**Problem statement:** Please reproduce every one of the entries below word for word, leaving the pictures out of your answer.

**Rows showing where targets appear:**
____
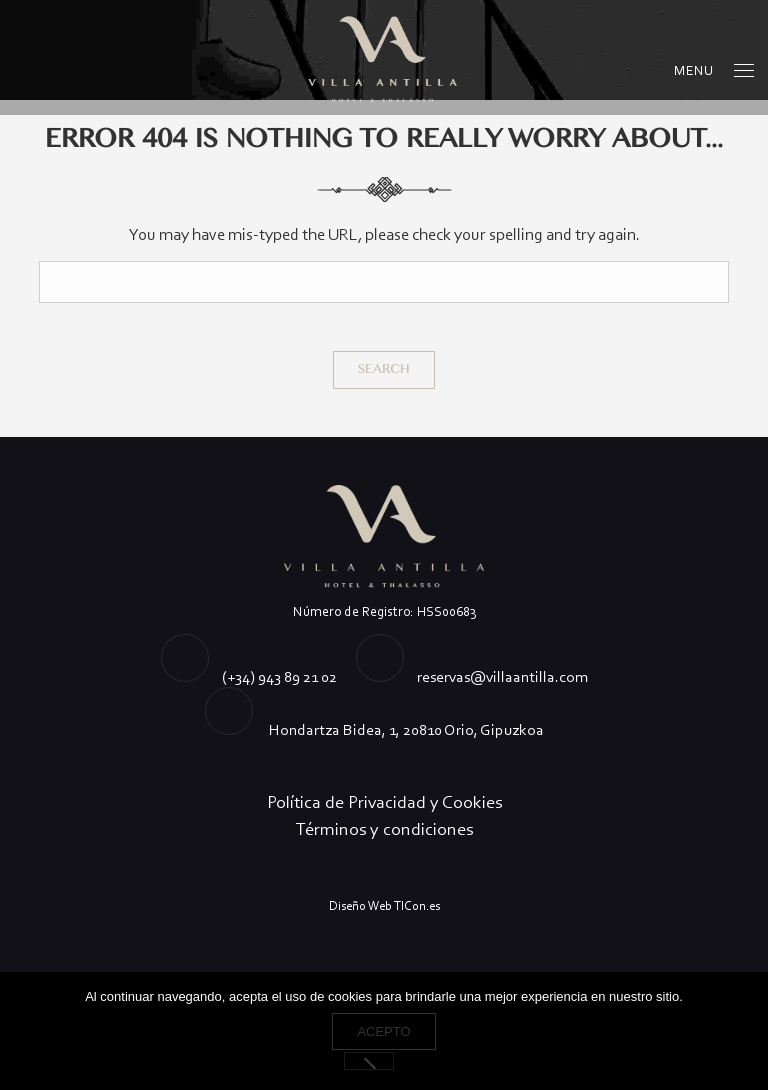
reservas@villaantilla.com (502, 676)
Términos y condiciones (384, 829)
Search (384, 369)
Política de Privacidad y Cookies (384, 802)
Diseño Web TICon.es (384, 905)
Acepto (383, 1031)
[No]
____
**Task output:**
reservas@villaantilla.com (502, 676)
Términos y condiciones (384, 829)
Search (384, 369)
Política de Privacidad y Cookies (384, 802)
Diseño Web TICon.es (384, 905)
Acepto (383, 1031)
[No]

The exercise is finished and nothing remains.